The pride with which Tirunavukkarasu defended his right to conscience is evident when he responded with a song in answer to a call by a King to report to him. The song goes like this:
“I am no slave to anyone
I neither fear Yama
Nor will I be condemned to Hell ….”

The first line of his song served as a clarion call of the anti-colonial movement in Tamilnadu. In the period between the 6th and 10th centuries two large empires, the Pallavas and the Cholas, reigned over large parts of the Tamil region. In this period huge advances were made in agriculture, land records, taxation, trade and construction. Large temples and monasteries came up as centres of learning and administration. Constant wars with the southern and northern neighbours necessitated the maintenance of a standing army. Military excursions were organized across the seas to establish control over overseas trade routes.

The new authority that was coming into being required the brahmanical system to gain credibility and compliance among its subjects. This was also the most vibrant period for the bhakti movement. The bhaktas rose against the introduction of vedic rituals in religious worship. They challenged the privileged positions of the Brahmins and their monopoly over knowledge. They composed their verses in the local dialect dealing a severe blow to Sanskrit which was increasingly becoming the language of the court. They stood up against the caste system and oppression of women. They symbolised the revolt of a new force of producers – the artisans, craftsmen and peasants.

Many of the Pallava and Chola kings allowed all faiths and sects to flourish. To illustrate, the Chinese monk Xuanzang who visited Kanchipuram during the rule of Narasimhavarman- I, reported that there were 100 Buddhist monasteries, and 80 temples in Kanchipuram.
Mahendravarman I, the father of Narasimhavarman, was initially a patron of the Jain faith before adopting Hinduism under the influence of the Saiva saint Appar. The same can be said of the Pandya and Chera kings too.

The bhakti saints – the Nayanars and Alwars – used the language of the people in their soul stirring compositions. These were set to simple tunes which the masses loved to sing. They came from all strata of society. Tirumalisai, a contemporary of Mahendravarman I, was brought up by a “sudra”. He is believed to have practised Jainism, Budhism and Saivism before settling down finally as a Vaishnavite. A popular story describes how Tiruppan Alwar, who lived at the close of the eighth century, and who belonged to a low caste called the panas (wandering bards) was not permitted to enter the temple at Srirangam. Unable to enter the Srirangam temple because of his low caste, he used to sing the praise of Ranganathar from the Kaveri River. Once he was insulted by the temple priest for blocking his way, but the latter was forced by Ranganathar himself to carry the low caste alwar on his shoulders and bring him into the temple.

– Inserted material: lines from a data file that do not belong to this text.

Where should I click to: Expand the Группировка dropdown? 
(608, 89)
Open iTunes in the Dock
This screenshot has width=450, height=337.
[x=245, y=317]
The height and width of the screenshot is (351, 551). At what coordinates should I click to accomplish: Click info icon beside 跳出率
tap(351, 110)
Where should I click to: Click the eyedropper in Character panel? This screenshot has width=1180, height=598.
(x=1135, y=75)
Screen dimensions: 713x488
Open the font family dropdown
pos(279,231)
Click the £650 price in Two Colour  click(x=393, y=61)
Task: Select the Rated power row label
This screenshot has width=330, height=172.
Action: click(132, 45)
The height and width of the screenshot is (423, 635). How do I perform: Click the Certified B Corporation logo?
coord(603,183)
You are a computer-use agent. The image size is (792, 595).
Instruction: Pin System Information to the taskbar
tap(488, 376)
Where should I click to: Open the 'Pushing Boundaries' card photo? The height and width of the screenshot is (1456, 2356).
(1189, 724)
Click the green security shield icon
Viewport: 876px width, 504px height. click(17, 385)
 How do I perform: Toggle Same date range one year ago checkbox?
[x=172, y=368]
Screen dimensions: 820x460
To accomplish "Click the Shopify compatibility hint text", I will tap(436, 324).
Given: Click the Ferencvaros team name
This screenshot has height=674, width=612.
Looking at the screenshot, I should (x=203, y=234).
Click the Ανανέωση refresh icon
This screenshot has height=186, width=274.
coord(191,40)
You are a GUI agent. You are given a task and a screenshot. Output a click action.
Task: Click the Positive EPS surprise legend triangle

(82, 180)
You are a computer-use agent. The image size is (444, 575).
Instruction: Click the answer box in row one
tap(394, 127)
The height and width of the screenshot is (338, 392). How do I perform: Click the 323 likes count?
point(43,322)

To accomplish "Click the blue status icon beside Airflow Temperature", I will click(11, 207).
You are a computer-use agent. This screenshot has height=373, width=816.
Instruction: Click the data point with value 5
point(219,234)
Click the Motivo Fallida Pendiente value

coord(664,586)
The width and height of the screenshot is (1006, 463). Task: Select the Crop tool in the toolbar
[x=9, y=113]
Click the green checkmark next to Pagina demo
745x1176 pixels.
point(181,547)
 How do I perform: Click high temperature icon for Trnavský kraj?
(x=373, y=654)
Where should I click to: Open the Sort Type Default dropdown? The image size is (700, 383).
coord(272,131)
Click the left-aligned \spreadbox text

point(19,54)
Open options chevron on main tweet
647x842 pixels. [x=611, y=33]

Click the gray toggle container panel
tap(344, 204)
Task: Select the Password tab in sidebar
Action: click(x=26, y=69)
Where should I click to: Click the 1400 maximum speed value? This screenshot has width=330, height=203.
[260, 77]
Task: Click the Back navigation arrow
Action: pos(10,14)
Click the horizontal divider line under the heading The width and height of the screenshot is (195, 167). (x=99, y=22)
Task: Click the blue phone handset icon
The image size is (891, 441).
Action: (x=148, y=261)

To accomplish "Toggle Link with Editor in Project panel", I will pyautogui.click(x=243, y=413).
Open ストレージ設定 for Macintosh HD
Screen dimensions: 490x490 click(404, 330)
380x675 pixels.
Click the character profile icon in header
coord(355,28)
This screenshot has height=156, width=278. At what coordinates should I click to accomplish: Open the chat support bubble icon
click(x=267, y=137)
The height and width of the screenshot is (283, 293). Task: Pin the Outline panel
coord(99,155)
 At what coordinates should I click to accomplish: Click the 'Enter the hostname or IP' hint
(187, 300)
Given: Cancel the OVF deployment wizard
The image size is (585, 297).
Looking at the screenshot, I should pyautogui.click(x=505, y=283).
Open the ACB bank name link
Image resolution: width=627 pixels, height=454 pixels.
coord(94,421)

Nammalwar, possibly the greatest of the 12 alwars, lived in the 9th century. He was born in a Velalla (peasant) family. Though he hailed from a lower caste, his compositions were revered as equal to the Vedas if not greater. Nammalwar’s poems are forebears of later traditions of bhakti philosophy and poetry reaching as far as Ramanuja and Chaitanya in 16th century Bengal.

The work of the bhakti saints continued from the early Pandya and Pallava periods and extended upto the Chola and Hoysala periods. The Tamil hymns of the Nayanars and Alwars came to be treated as equal to the Veda and termed as the “dravida veda”. They were collected and arranged in canonical books later. As A.K. Ramanujan observes in Hymns for the Drowning”, even today, the singers of the Tamil hymns lead the temple processions, walk in front of the God, and the Vedic chanters follow behind.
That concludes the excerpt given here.